Jambi, 25 Januari 2026 - Gubernur Jambi, Al Haris, memberikan dukungan penuh kepada Forum Warga Tolak Zona Merah Pertamina Jambi dalam upaya memperjuangkan hak-hak masyarakat yang terdampak oleh kebijakan zona merah yang diterapkan oleh Pertamina.
Dukungan tersebut disampaikan Al Haris saat pertemuan dengan pengurus forum di ruang kerjanya pada malam hari. "Saya mendukung perjuangan kawan-kawan dalam forum ini. Nanti saya akan bicara langsung dengan kementerian terkait dan forum akan dilibatkan, agar hak-hak warga yang terdampak dapat dipulihkan," ungkap Al Haris di hadapan pengurus forum.
Gubernur Jambi menegaskan bahwa Pemerintah Provinsi Jambi siap berperan aktif dalam menjembatani komunikasi antara masyarakat dan pemerintah pusat terkait persoalan ini. Al Haris menyatakan, "Sebagai perpanjangan tangan pemerintah pusat di daerah, kita akan bantu semaksimal mungkin, termasuk melakukan lobi-lobi di kementerian."
Dalam pertemuan tersebut, Ketua Divisi Advokasi Forum Tolak Zona Merah Jambi, Suhatman Pisang, menjelaskan pokok permasalahan yang dihadapi terkait penetapan zona merah. Menurutnya, salah satu akar masalah terletak pada ketidaksinkronan dan ketidakakuratan data administrasi antarinstansi yang terlibat.
“Ada berbagai aspek yang menjadi persoalan, namun yang paling mendasar adalah administrasi yang tidak terbarui dan tidak sinkron antarinstansi. Ini yang menjadi penyebab utama,” jelas Suhatman.
Sebagai langkah lanjutan, Forum Tolak Zona Merah Jambi berencana untuk membawa aspirasi warga ke tingkat nasional.

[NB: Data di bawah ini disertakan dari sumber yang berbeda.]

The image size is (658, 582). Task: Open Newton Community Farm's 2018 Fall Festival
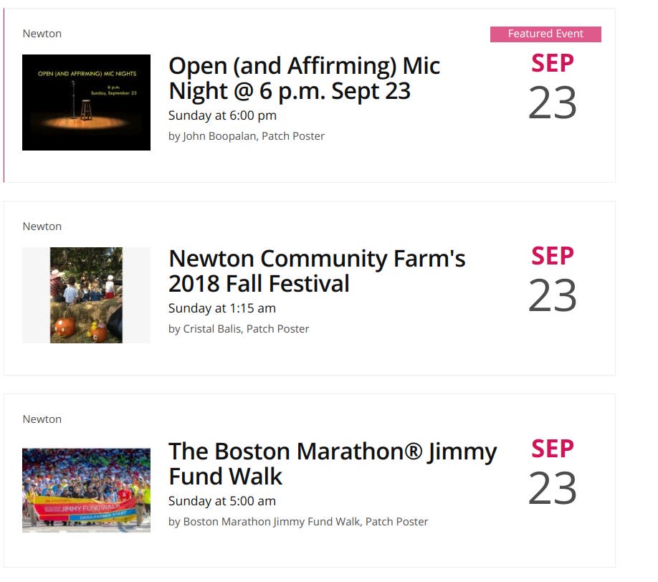[317, 271]
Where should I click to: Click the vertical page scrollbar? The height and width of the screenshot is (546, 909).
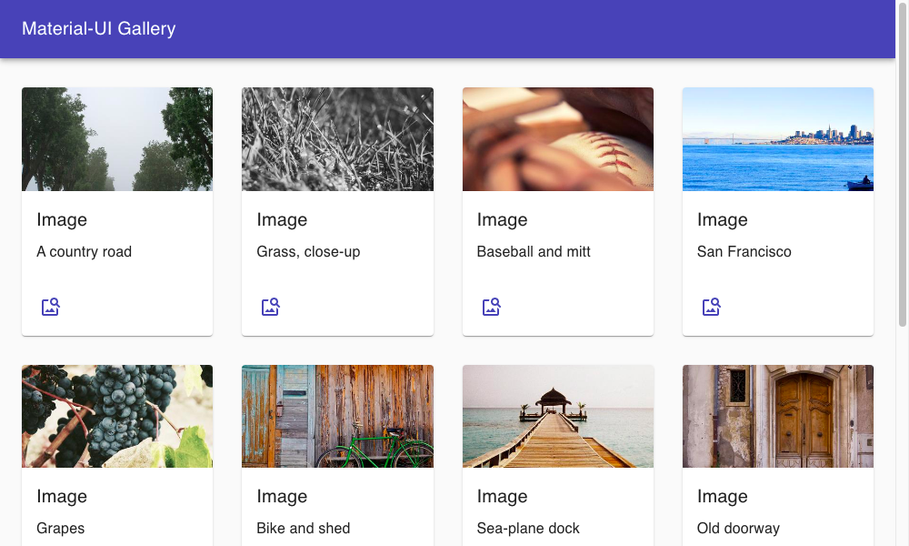point(902,182)
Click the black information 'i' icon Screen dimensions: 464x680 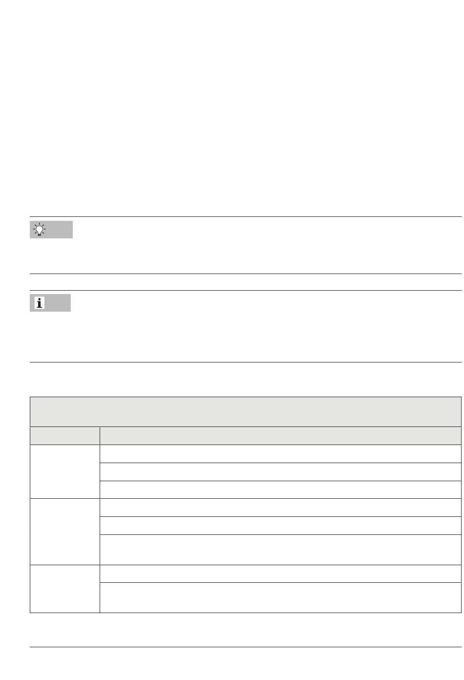click(x=40, y=303)
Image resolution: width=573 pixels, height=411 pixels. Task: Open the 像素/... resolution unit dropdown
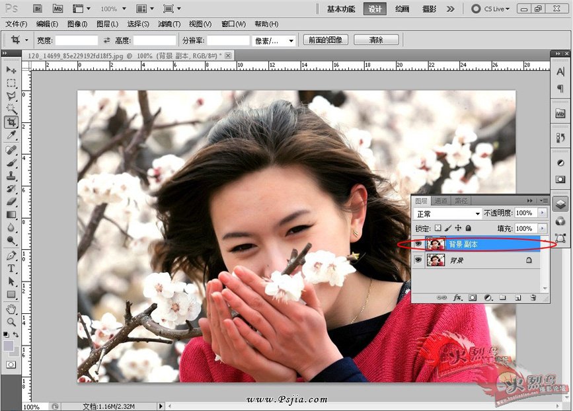[x=275, y=40]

Perwakilan forum, Derry Anandia, bersama rekan-rekannya, dijadwalkan akan berangkat ke Jakarta untuk menyampaikan surat resmi kepada instansi terkait dan mendorong penjadwalan Rapat Dengar Pendapat (RDP) dengan DPR RI.
Pertemuan ini juga dihadiri oleh Ketua Forum Warga Tolak Zona Merah Jambi, Nakim, serta Penasihat Forum, Ambo, yang mengungkapkan apresiasi atas komitmen dan dukungan langsung Gubernur Jambi terhadap perjuangan warga.